Guttentag has a lot of friends in the industry—studio executives, producers, writers, directors and actors—who enjoy the occasional daylong visit to the Farm for lunch with graduate students and a subsequent grilling in class. “It’s fairly obvious what a writer does,” Guttentag acknowledges. “But lawyers, who make deals and help to sell films at Sundance [film festival], are less obvious.” He adds that students who are considering careers in the industry benefit from knowing the full scope of, say, Ron Meyer’s job—that he’s in charge of a physical plant and a theme park, in addition to running a studio.

Sometimes, the discussions can take a turn Guttentag hasn’t envisioned, like the day Sigourney Weaver, ’72, the star of Aliens and Tadpole, came to class. “She gave a great talk about the difference between movies where you pay her fee, and movies where she pays you to be in your movie.”

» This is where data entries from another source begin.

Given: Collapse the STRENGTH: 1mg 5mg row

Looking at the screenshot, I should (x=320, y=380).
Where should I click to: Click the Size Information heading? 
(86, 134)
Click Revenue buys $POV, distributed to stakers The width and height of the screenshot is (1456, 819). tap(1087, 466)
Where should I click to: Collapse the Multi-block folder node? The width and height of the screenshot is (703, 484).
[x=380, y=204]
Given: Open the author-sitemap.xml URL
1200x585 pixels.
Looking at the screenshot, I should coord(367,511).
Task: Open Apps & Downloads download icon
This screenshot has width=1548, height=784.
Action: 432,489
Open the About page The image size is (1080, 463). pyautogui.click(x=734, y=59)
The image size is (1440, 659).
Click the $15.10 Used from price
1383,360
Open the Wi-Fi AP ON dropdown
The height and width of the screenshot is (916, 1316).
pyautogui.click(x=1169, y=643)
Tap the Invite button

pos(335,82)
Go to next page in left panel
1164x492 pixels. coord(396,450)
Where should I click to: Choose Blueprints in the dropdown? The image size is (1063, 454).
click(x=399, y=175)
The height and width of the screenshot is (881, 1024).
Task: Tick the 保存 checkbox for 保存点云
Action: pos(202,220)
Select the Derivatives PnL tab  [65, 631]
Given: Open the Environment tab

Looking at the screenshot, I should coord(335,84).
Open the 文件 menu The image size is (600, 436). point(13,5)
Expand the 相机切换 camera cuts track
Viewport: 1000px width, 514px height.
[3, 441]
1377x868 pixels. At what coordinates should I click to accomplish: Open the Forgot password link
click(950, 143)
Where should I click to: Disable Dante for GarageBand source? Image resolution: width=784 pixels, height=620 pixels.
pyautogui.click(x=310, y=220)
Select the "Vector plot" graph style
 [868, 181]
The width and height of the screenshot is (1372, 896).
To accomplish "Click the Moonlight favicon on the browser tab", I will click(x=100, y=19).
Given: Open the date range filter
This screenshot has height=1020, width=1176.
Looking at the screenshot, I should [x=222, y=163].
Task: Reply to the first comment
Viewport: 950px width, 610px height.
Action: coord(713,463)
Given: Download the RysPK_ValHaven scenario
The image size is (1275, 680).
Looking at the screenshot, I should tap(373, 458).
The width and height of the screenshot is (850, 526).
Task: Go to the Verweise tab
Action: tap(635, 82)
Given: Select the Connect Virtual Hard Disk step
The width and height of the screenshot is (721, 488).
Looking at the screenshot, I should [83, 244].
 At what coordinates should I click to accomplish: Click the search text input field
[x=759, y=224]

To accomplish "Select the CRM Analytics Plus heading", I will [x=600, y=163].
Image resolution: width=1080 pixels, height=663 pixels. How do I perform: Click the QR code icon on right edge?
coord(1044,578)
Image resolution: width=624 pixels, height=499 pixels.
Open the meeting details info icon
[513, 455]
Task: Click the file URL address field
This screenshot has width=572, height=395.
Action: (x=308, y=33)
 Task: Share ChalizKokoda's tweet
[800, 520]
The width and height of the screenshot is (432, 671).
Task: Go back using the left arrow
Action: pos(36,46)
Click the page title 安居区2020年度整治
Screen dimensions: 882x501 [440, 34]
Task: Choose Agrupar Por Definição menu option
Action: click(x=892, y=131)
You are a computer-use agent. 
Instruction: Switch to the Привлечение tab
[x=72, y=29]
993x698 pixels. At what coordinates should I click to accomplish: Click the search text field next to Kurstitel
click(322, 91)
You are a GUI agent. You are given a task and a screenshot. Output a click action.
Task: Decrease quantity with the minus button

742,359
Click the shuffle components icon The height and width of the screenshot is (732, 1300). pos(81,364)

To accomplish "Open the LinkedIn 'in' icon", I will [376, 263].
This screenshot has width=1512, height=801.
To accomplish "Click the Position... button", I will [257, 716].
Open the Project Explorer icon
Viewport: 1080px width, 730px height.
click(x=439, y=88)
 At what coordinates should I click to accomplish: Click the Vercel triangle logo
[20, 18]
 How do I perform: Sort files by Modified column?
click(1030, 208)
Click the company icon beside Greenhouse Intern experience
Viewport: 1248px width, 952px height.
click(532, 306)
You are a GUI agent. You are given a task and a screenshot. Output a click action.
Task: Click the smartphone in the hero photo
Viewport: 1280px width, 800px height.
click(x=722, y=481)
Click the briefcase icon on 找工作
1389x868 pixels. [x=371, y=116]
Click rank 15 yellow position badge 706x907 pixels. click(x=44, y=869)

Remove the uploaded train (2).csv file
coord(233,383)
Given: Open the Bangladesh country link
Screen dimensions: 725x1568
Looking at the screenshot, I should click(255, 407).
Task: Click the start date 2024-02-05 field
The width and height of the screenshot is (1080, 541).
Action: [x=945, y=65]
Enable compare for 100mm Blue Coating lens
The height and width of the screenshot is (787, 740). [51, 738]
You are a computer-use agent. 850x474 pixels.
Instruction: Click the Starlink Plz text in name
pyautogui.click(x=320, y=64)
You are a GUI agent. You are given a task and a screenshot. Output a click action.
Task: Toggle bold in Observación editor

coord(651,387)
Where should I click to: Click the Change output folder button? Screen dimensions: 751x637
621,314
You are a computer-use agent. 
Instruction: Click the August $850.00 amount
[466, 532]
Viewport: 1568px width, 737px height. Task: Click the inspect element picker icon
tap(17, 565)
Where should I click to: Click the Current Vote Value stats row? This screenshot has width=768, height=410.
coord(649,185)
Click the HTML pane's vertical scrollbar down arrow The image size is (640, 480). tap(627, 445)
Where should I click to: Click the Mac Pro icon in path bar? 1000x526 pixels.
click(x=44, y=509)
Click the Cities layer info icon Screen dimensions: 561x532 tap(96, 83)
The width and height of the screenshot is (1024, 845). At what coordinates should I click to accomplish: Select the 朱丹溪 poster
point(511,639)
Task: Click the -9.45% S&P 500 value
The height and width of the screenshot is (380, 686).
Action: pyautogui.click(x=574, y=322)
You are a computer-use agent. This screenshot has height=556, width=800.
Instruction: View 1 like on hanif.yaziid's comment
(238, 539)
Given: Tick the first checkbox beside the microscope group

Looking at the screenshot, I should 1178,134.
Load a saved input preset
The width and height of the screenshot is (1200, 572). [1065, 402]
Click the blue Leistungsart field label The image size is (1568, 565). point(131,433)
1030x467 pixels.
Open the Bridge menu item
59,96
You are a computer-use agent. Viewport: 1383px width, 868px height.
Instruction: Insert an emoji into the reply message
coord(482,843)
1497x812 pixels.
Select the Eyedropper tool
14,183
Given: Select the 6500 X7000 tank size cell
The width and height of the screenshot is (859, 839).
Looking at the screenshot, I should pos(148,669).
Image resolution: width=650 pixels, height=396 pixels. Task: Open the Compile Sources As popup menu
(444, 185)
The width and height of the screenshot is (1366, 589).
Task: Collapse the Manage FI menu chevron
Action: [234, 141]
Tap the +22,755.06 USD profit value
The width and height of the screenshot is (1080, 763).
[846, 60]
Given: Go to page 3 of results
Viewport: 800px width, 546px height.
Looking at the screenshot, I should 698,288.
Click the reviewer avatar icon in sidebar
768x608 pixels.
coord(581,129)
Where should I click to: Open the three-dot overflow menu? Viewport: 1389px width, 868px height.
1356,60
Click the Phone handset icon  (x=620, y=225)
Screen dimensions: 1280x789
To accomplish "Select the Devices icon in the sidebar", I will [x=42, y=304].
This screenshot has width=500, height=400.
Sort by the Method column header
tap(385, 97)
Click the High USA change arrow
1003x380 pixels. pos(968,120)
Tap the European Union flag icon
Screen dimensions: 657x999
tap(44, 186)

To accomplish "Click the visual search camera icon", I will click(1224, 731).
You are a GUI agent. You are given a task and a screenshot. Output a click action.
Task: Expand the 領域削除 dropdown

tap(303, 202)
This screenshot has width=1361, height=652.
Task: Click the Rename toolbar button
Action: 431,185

Guttentag notes that while a “sizeable percentage [of students] at the Business School are still going to Goldman Sachs, a lot are going to entrepreneurial things, especially in Silicon Valley.” What Hollywood offers is “an industry where risks are often rewarded, and people can rise quickly on the basis of a hit film or a good idea.”

Take his own film, Nanking, which premiered at Sundance this year. Dedicated to the late Iris Chang, author of the 1997 bestseller The Rape of Nanking, it documents the story of the Japanese army killing an estimated 300,000 Chinese during the 1937 invasion and occupation of Nanking. Guttentag, who co-directed and co-wrote the film, says it was made largely because AOL vice chairman Ted Leonsis stepped up to write a check. “It’s a trend that’s happening in the film business, with people who’ve made money elsewhere getting into funding movies.”

What better place than business school, then, to explore the inner workings of the seventh art.